Isolated Incident Defense

This defense may be asserted when the termination was a result of a first-time offense, particularly when it is the result of conduct that was no in line with your previous actions, or was caused by a brief lapse in good judgment. For example, if you had achieved several positive reviews for your ability to work with customers in a polite and honest demeanor, and you were fired due to one client characterizing you as rude, this defense is likely worth asserting.

Casual Connection Defense

The employer was show a direct causal correlation between your termination and the misconduct they are alleging caused the termination. If you believe and have supporting evidence indicating that the employer’s alleged reasoning is really just pre-text, and you were actually terminated for a different reason that was unrelated to misconduct, you should assert this defense. An example would be if your employer alleged that you were terminated for arguing with a customer, but you can show that this was the first argument you ever had with a customer and the real reason you were terminated was because you had reported the company to OSHA for unsafe working conditions.

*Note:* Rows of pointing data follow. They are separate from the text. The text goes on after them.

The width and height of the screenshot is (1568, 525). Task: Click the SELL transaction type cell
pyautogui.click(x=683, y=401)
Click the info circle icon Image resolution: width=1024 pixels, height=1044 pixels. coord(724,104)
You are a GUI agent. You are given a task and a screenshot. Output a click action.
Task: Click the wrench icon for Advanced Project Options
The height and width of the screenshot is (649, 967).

Notably, the close proximity in time between the reporting to OSHA to the time of termination would be strong evidence in your favor.

Employer Condones Behavior Defense

This defense should be asserted if you have evidence that your employer has permitted others to remain employed for the same actions that he or she is claiming as the misconduct, or the employer has not disciplined or warned you in the past despite you taking the same actions that they are alleging were the misconduct.